Eat more, cut calories

10 top foods to suppress appetite

Eat more and still cut calories with these hunger-curbing eats

It’s hard to keep focused on your goal weight when you’re hungry, unsatisfied or craving more. One thing many slimmers struggle with most of all is portion control. Cutting dinner in half and cutting breakfast short is enough to make anyone feel deprived.

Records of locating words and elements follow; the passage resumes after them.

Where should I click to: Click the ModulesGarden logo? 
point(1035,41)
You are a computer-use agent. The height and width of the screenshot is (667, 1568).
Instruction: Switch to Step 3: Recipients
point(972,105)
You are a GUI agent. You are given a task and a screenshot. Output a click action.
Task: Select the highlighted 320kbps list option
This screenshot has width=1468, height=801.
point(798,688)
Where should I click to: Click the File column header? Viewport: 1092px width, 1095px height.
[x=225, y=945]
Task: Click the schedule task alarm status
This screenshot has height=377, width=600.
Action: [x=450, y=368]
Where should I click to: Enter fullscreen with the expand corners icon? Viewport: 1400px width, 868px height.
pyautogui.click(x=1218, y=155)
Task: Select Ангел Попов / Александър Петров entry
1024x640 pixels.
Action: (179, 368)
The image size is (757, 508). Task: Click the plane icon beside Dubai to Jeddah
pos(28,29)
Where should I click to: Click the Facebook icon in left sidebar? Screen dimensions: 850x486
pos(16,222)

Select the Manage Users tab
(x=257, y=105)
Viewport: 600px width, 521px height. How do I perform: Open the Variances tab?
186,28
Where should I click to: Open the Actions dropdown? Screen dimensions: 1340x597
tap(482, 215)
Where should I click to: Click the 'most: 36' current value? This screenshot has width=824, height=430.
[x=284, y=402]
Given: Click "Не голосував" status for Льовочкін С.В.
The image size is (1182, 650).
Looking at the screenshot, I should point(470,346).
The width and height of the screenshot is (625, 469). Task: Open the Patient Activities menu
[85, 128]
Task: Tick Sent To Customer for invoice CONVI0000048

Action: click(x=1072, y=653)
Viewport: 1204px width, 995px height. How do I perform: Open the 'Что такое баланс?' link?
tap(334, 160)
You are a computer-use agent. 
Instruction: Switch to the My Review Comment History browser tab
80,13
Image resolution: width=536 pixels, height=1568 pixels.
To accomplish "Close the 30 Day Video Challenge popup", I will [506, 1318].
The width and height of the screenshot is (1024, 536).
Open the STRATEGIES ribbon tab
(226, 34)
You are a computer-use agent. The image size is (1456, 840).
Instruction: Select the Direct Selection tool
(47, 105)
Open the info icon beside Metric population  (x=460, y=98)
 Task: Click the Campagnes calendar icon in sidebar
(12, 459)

But what if there was a way you could eat more and still lose weight? Look down and see a heaped plate at every meal? Stay satisfied for longer between snacks? ClickFit has 10 of the top foods for curbing hunger. Add more of these to your diet and the research suggests you’ll trim calories from your daily total ...

  1. Dark chocolate

Excellent news for lovers of the dark stuff, smelling dark chocolate can suppress appetite. Research by Elske Massolt published in Regulatory Peptides traced how subjects that took a whiff scored lower levels of ghrelin, a hormone that stimulates hunger. It found that smelling dark chocolate actually had a greater affect on curbing hunger than eating it – so stop at your nose!

  1. Beans

Adding beans to your meal can make you feel fuller and keep your blood sugar steady – that’s what a University of California study found. The fibre in beans increases CCK twofold, a digestive hormone that’s a natural appetite suppression.

  1. Cayenne pepper

Spicing up your daily diet with some red pepper can curb appetite, especially for those who don't normally eat the popular spice, according to research from Purdue University. "We found that consuming red pepper can help manage appetite and burn more calories after a meal, especially for individuals who do not consume the spice regularly," says Professor Richard Mattes.

  1. Chewing gum

Chew on this: research from the Pennington Biomedical Research Center and Louisiana State University suggests that chewing sugar-free gum can help control appetite, decrease calorie intake and reduce snack cravings. Participants who chewed gum reduced their afternoon snacks by 40 calories.

  1. Oatmeal

Eating a breakfast of low-GI complex carbohydrates, such as oatmeal, takes longer to digest than high-GI cereal, which means it fills you up for longer and it will replenish your glycogen stores. Research from Kuopio University in the Netherlands suggests it lowers ghrelin leaving you less hungry come lunch too. But opt for the steel cut or rolled varieties that are more slowly digested than instant oats.

  1. Apples

Apples  are full of fibre and water and can curb a sweet craving, but best of all they’re packed with pectin, a soluble fibre that is thought to suppress appetite. If that’s not enough to get you eating your one-a-day, a new study from Florida State University suggests that eating apples on a regular basis can help reduce bad cholesterol and increase good cholesterol too.

  1. Avocado

Foods rich in unsaturated fats, such as avocado, nuts and olive oil, have been found to play a pivotal role in sending a message to your brain that says ‘stop eating, you’re full!’. A study by the University of California, Irvine, found that these fats ultimately trigger the production of a metabolic compound known as OEA, which in turn decreases appetite. Just remember, however, that even unsaturated fats need to be kept to small portions.

  1. Whey protein

Researchers at the University of Surrey found that people who consumed whey protein reported feeling fuller and more satisfied with less food. Drinks made with whey protein powder can be consumed at any time of day. Or if you prefer ...

  1. Eggs

... get your protein hit from eggs. A growing body of evidence suggests that lean protein helps satiety – and the effect is even greater at breakfast. “You are more likely to feel fuller after eating protein than other nutrients, including fibre, and one of the theories behind why higher-protein diets work well with weight loss is because they help you to not feel hungry,” says Purdue University’s nutrition professor, Wayne Campbell.

  1. Celery

Feel full on fewer calories? Choosing low energy density foods can help control hunger, according to the Mayo Clinic, because you get much more ‘bite’ for your calories. Celery is a prime example. At just 8 calories per stick it’s practically free in energy terms – so have it with your dip, add it to soups and sprinkle it on salads with abandon.